START DATA FOR THIS TASK

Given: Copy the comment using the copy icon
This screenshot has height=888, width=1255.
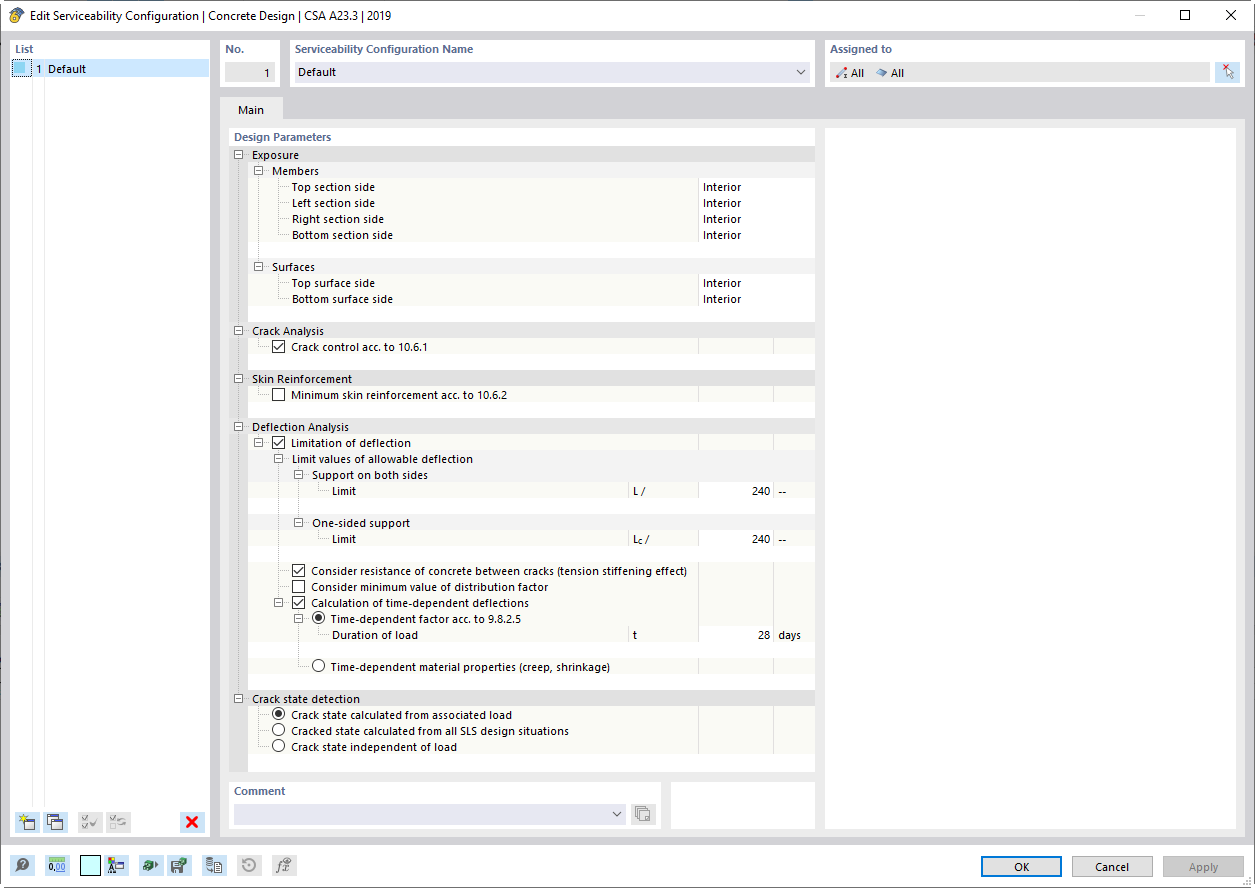Looking at the screenshot, I should pos(643,813).
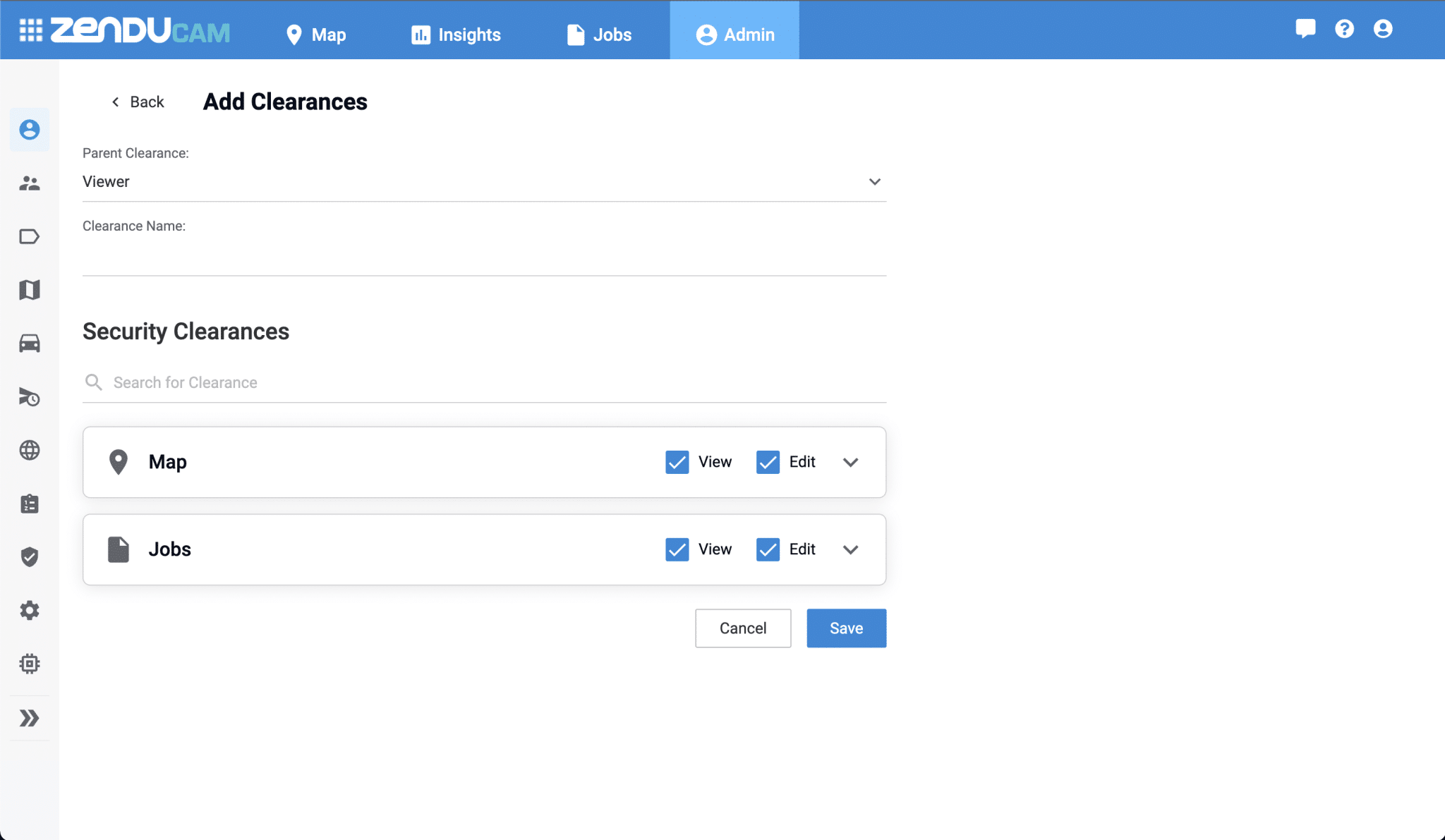Open the vehicles car sidebar icon
1445x840 pixels.
[x=30, y=343]
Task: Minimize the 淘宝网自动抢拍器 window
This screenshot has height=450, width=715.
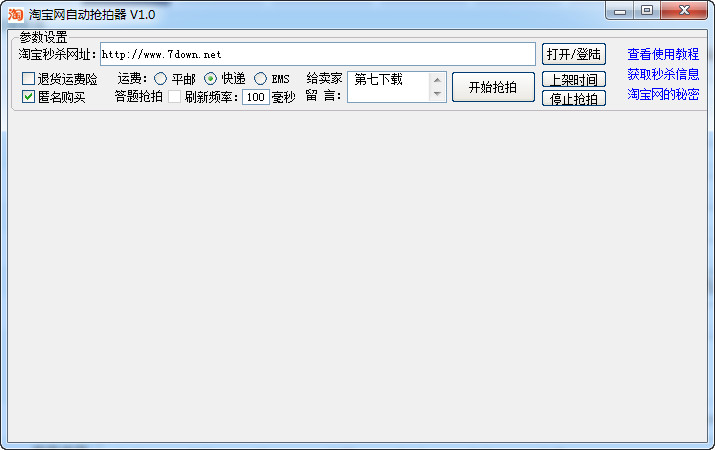Action: pyautogui.click(x=621, y=11)
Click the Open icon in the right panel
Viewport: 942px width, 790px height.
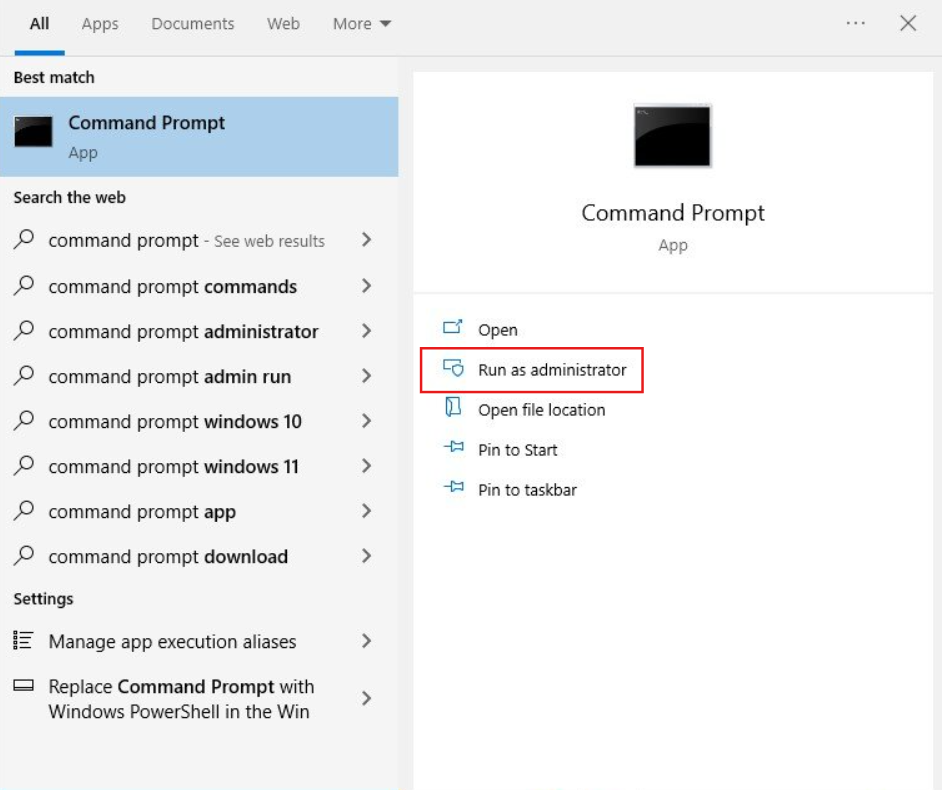tap(453, 328)
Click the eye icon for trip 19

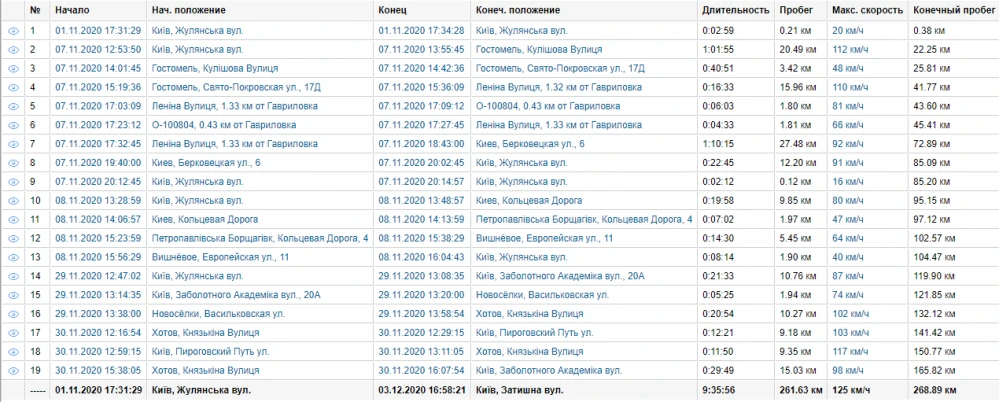(14, 370)
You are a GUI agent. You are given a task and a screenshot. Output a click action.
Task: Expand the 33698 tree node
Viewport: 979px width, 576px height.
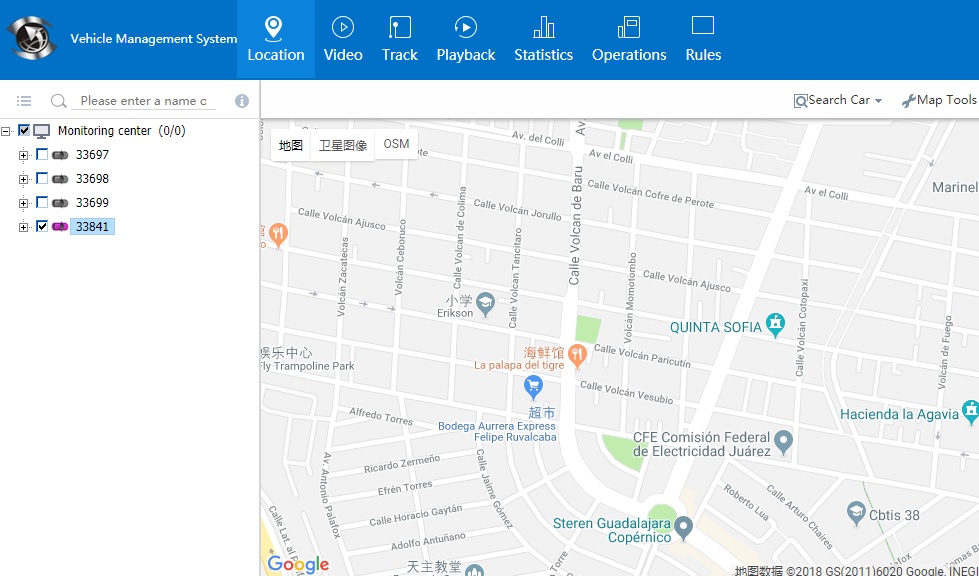tap(24, 179)
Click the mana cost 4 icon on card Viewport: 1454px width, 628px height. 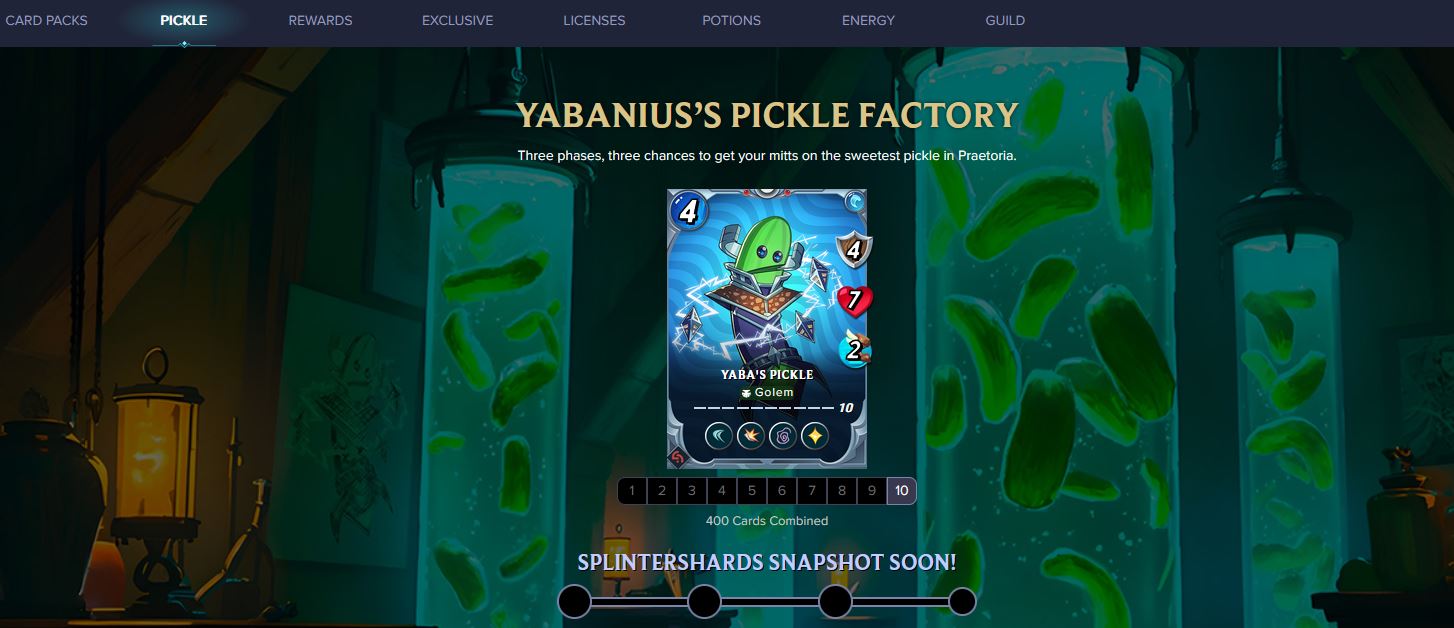(689, 211)
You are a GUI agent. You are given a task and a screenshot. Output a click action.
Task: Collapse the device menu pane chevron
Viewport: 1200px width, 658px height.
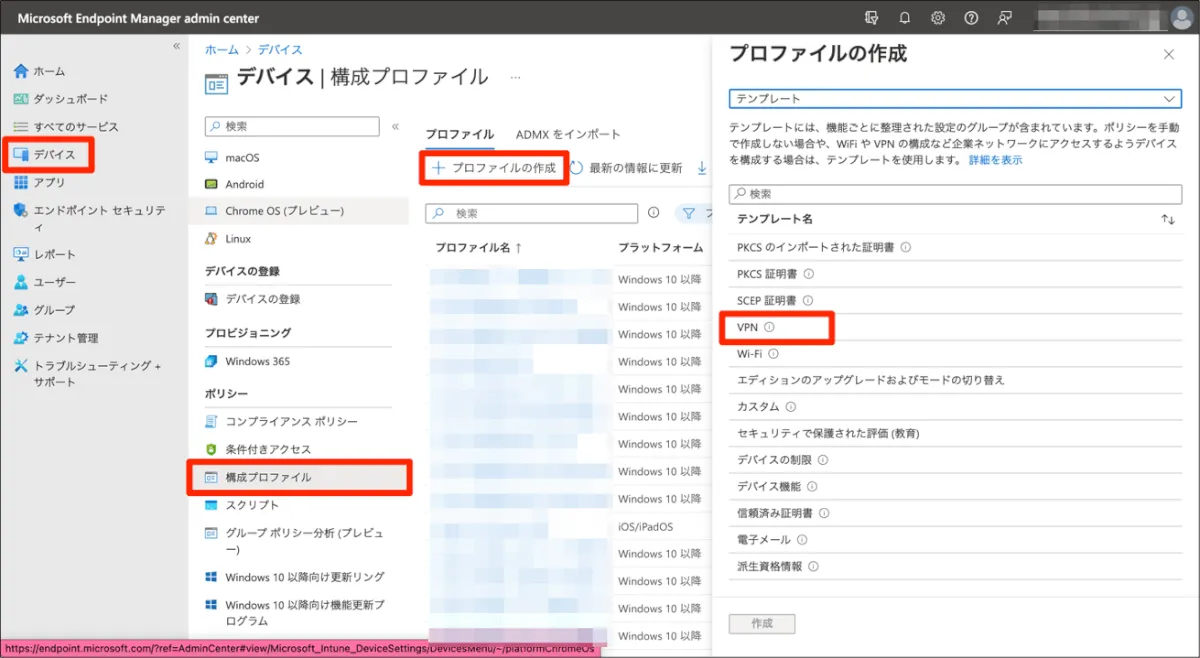click(395, 127)
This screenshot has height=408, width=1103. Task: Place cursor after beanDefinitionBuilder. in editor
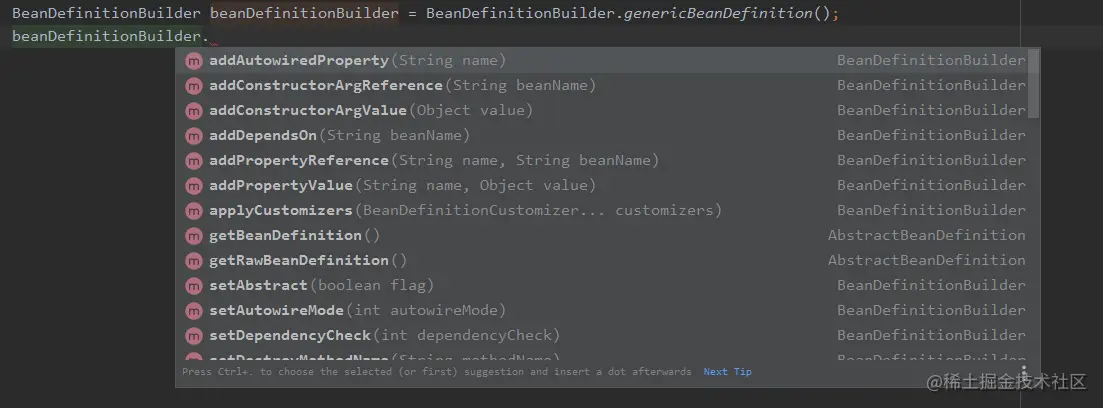pyautogui.click(x=211, y=37)
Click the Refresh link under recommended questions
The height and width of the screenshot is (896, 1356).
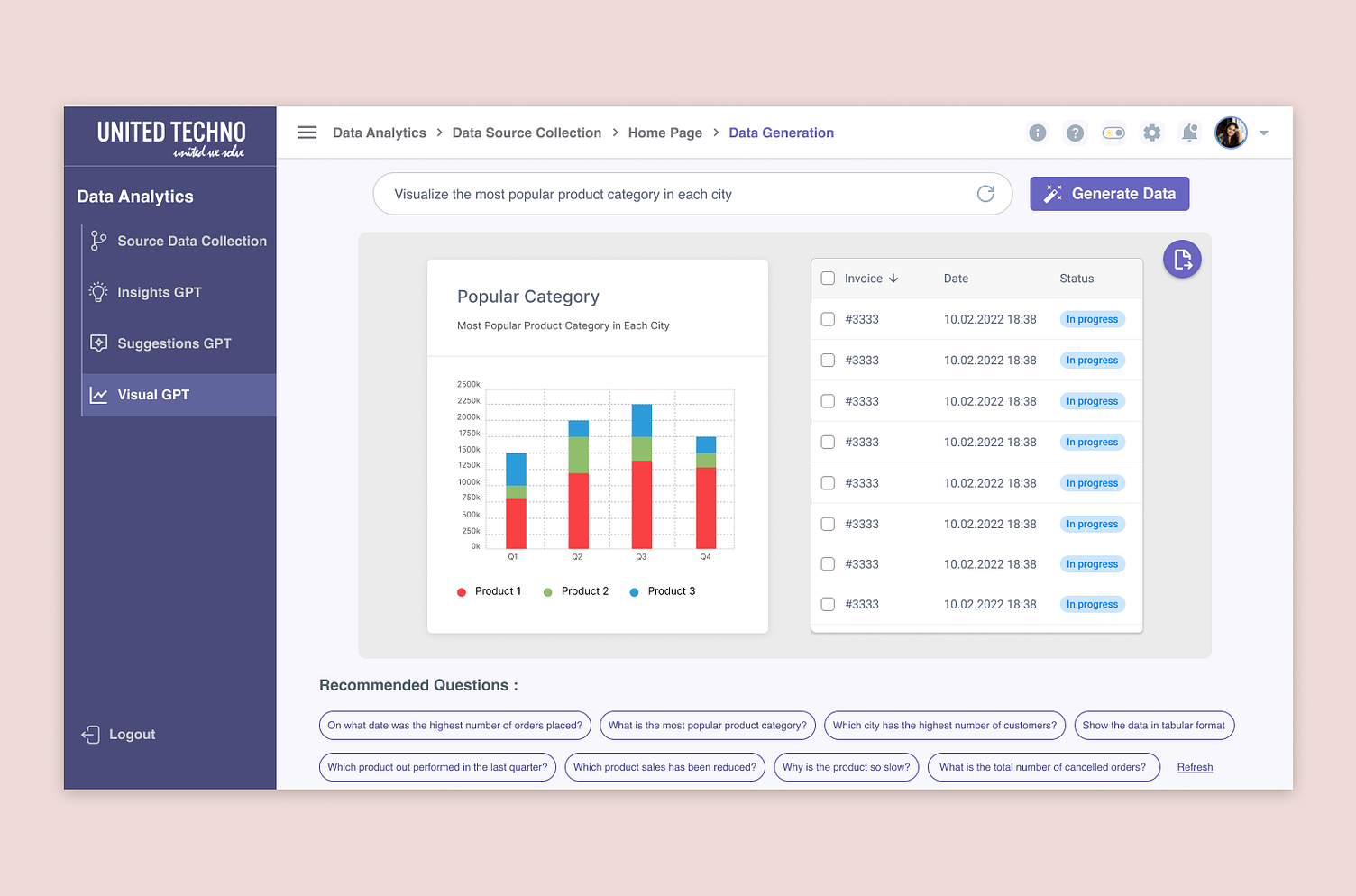click(x=1195, y=766)
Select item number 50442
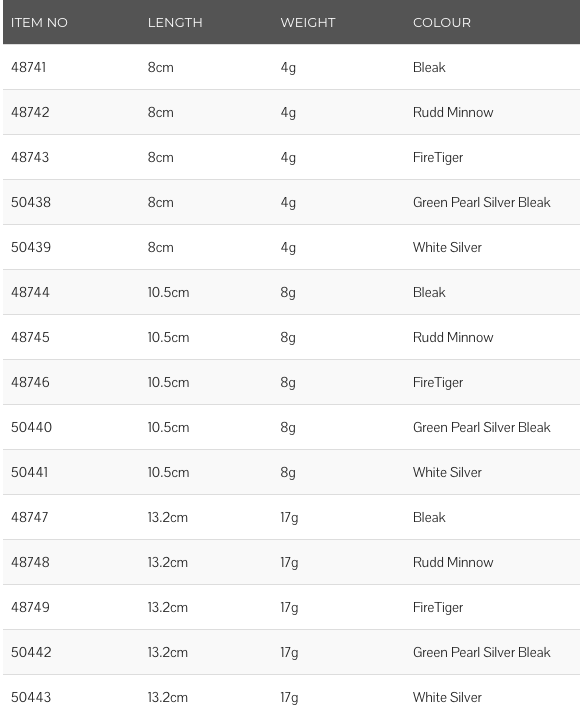The height and width of the screenshot is (725, 580). pyautogui.click(x=31, y=652)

END DATA FOR THIS TASK

TASK INSTRUCTIONS:
Switch "comment" to "message" in the rows starting at the first row and ending at the line that contains "[x=30, y=343]", with both ends included, and change nothing else. Leave the pictures out of your answer.

RESULT BELOW:
Given: Copy the message using the copy icon
This screenshot has height=888, width=1255.
Looking at the screenshot, I should pos(643,813).
Open the vehicles car sidebar icon
1445x840 pixels.
[x=30, y=343]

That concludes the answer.